| Work instruction |
Scan the lines below for "will" and copy the matches.
:: Task input ::
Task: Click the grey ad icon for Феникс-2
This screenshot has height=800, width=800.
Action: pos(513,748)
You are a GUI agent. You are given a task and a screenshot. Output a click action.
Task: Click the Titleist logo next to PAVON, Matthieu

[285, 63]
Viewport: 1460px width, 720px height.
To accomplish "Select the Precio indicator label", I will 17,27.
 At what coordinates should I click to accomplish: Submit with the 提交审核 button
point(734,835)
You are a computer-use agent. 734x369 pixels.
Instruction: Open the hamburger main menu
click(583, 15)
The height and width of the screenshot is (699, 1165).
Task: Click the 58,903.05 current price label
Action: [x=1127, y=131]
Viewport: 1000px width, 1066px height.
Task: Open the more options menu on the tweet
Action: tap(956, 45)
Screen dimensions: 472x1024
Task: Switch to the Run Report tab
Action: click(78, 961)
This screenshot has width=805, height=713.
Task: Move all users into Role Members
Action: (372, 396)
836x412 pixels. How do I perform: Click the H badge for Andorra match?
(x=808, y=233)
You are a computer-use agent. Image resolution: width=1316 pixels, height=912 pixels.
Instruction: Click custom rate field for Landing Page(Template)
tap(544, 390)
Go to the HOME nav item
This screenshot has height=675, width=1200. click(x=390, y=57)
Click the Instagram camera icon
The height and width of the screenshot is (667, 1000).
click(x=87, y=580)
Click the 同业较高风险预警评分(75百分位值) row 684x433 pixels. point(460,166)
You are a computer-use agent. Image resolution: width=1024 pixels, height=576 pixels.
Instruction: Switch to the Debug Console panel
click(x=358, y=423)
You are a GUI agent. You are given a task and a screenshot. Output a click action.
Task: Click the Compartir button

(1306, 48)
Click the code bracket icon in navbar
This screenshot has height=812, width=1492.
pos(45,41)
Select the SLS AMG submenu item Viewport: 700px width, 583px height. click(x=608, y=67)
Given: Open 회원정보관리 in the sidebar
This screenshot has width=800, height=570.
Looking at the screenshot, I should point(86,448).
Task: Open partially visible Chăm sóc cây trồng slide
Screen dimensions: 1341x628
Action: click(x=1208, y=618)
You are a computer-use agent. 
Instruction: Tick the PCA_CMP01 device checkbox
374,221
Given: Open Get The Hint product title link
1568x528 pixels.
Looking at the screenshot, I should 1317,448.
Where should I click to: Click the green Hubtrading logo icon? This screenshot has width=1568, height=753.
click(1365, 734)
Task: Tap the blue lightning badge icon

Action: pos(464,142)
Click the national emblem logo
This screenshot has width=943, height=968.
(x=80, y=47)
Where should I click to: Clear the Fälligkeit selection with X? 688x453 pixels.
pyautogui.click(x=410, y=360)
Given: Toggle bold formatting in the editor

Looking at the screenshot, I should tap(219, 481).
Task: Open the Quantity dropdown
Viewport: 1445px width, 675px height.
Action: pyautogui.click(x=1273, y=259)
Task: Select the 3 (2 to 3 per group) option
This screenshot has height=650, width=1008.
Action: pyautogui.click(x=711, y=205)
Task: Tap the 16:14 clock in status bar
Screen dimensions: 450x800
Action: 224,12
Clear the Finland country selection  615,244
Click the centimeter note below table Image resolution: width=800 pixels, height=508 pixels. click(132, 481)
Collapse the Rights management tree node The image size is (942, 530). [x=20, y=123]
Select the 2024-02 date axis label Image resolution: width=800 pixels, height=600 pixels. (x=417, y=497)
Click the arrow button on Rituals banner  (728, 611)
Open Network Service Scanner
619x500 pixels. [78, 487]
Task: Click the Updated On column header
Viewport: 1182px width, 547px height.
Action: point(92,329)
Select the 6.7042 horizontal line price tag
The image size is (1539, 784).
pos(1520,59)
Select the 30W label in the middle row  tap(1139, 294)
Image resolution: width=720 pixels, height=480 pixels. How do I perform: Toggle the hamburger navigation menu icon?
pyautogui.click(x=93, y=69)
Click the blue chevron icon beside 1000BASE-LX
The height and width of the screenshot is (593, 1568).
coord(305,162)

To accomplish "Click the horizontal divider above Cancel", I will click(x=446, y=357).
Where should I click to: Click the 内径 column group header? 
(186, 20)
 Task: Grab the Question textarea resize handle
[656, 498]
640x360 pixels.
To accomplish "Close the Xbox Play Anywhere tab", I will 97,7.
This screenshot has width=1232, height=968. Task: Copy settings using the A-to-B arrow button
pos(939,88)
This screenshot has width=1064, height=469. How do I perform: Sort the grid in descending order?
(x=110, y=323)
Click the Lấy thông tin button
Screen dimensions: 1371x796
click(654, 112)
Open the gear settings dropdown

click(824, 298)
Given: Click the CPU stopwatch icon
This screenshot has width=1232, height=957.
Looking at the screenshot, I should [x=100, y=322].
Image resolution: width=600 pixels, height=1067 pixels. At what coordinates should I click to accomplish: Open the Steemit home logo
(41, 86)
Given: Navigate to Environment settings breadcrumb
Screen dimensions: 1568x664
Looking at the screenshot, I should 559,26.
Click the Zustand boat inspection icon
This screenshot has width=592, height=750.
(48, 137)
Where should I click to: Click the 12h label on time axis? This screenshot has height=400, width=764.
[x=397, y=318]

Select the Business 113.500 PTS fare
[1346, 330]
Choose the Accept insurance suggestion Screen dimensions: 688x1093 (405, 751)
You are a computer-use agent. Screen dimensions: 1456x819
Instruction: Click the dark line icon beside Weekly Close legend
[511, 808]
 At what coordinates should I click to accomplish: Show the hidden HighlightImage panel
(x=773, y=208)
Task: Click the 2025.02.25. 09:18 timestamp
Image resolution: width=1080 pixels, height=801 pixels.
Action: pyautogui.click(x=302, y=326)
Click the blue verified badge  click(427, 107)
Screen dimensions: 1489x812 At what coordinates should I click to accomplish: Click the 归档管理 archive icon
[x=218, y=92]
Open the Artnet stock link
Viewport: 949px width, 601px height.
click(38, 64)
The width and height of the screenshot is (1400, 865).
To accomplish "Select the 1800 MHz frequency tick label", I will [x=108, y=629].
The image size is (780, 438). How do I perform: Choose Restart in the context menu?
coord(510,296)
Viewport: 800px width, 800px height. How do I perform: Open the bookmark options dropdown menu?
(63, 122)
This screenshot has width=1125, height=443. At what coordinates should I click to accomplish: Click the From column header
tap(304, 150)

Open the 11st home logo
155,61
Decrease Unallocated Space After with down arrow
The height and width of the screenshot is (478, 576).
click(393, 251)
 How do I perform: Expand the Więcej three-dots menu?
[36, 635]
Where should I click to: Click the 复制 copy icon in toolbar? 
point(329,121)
:::
| Response for this exercise |
To accomplish "Select the Precio indicator label", I will 17,27.
To accomplish "Click the horizontal divider above Cancel", I will click(x=446, y=357).
To accomplish "Close the Xbox Play Anywhere tab", I will 97,7.
To accomplish "Select the 1800 MHz frequency tick label", I will [x=108, y=629].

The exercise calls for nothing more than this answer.